Point mutations (Ala to Ser/Gly/Asn) in RDL homologues at the site equivalent to 301 in Drosophila have been documented to provide resistance to cyclodienes and phenylpyrazoles in several species [17,18,19,20,21,22,23,24, 34]. From the 240 individuals from nine geographical locations, the 296S mutation was detected at a very high frequency. Notably, 100% of individuals in six of the nine populations carried this mutation in the homozygous form. These data indicate a risk of insecticide to cyclodienes and phenylpyrazoles in Guangxi An. sinensis populations. However, the GCT to GGT mutation (inducing the A296G change) found in An. gambiae [17], and the replacement of Ala with Asn observed in plant hoppers [20, 21], were not detected in An. sinensis samples. Given that cyclodienes have now been withdrawn from control programmes, the high frequency of the dieldrin resistance-associated A296S mutation in An. sinensis in Guangxi may be the result of the increasing use of insecticides targeting the GABA receptor (e.g. ethiprole) in the agriculture [35].
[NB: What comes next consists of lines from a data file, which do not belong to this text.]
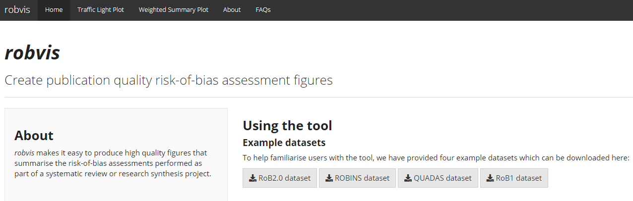Select the About heading in left panel
This screenshot has height=201, width=633.
click(x=34, y=135)
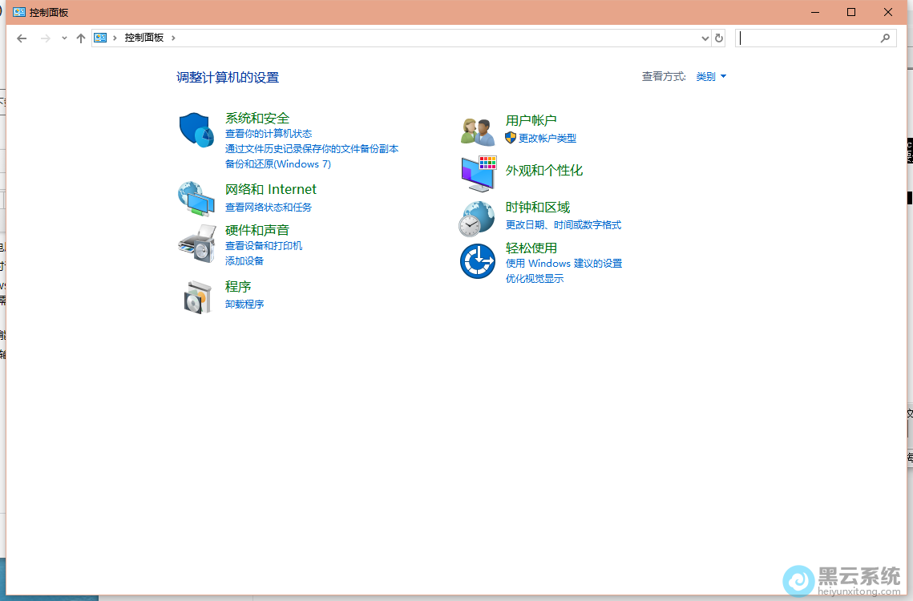Expand the recent locations arrow
The width and height of the screenshot is (913, 601).
(64, 38)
The 327I mutation which is located in the intracellular loop between TM2 and TM3 has been reported to coexist with 296S in dieldrin-resistant An. funestus [18]. Interestingly, a point mutation identical to An. funestus (GTA to ATA) was identified in An. sinensis in this study (Fig. 5). The impact of the 327I mutation is unknown and worthy of further investigation.

Two mutations at the site 350 in the third membrane spanning domain of RDL have been documented in Drosophila [22, 23]. T350 M was observed in fipronil resistant Drosophila simulans with Gly301 [22], while T350S was detected in a Drosophila melanogaster line (Ral-491) that is homozygous for Ser301 [23]. Interestingly, conserved mutations (A296G + T345 M) were also found in An. gambiae [13]. In this study, parallel double mutations (A296S + T345S, corresponding to A301S + T350S/M in Drosophila) were detected in An. sinensis. This observation lends support to the notion that there is a functional role for mutations at the 345 site [13, 23].
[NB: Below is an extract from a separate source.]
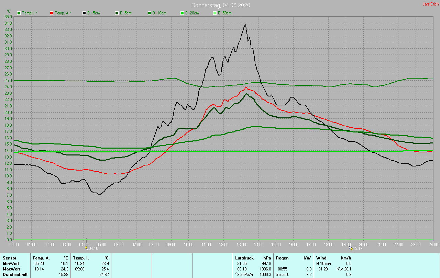The image size is (440, 278).
Task: Select the B -20cm legend color square
Action: point(183,13)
Sequence analyses revealed that AsRDL gene had diverse polymorphisms. From the fragment sequences of AsRDL from 240 mosquitoes, 38 haplotypes were identified (Table 3). The number and frequency of AsRDL haplotypes were different among the nine populations from Guangxi. The most abundant haplotype was H3 (34.8%), followed by H17 (13%). Both H3 and H17 were distributed in all the nine populations tested, and shared the type-2 intron. Similar to the status of AS-VGSC [12], the high polymorphism of AsRDL may be partly explained by their large population size, wide distribution range of An. sinensis [36], diverse natural landscapes and different local insecticide selective pressure in Guangxi.

The genealogical relation and phylogenetic tree analyses support two independent origins of the resistance related 345S mutation in AsRDL (Figs. 7, 8). The two most common susceptible haplotypes (H3 and H25) could be considered as possible ancestors of resistant haplotypes respectively. The six resistant haplotypes (H17–22) were derived from their common susceptible ancestor H3 with one to four mutational steps, whereas the other two resistant haplotypes (H32 and H33) were the result of one and two mutational steps respectively from H25.

Conclusions

Three insecticide resistance related mutations (296S, 327I and 345S) in AsRDL were detected in Guangxi. The extremely high frequency or fixation of the 296S mutation, and the occurrence of 327I and 345S in addition to 296S, in all populations tested strongly indicate a risk of multiple and/or cross resistance to cyclodienes (e.g. dieldrin and α-endosulfan) and phenylpyrazole (e.g. fipronil and ethiprole). The haplotype diversity plus genetic heterogeneities in the geographical distribution, and multiple origins of AsRDL alleles call for a location-customized strategy for monitoring and management of insecticide resistance.